*** Opening of Given records ***

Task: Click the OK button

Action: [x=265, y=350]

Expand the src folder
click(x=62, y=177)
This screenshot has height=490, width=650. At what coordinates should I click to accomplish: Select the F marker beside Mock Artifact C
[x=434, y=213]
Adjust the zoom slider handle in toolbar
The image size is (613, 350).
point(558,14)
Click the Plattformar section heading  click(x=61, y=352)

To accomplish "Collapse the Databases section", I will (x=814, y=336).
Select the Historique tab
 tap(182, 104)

*** Close of Given records ***

• Your task:
Retype all of the material, keeping each line exact.

• Answer to this exercise:
Task: Click the OK button

Action: [x=265, y=350]

Expand the src folder
click(x=62, y=177)
This screenshot has height=490, width=650. At what coordinates should I click to accomplish: Select the F marker beside Mock Artifact C
[x=434, y=213]
Adjust the zoom slider handle in toolbar
The image size is (613, 350).
point(558,14)
Click the Plattformar section heading  click(x=61, y=352)

To accomplish "Collapse the Databases section", I will (x=814, y=336).
Select the Historique tab
 tap(182, 104)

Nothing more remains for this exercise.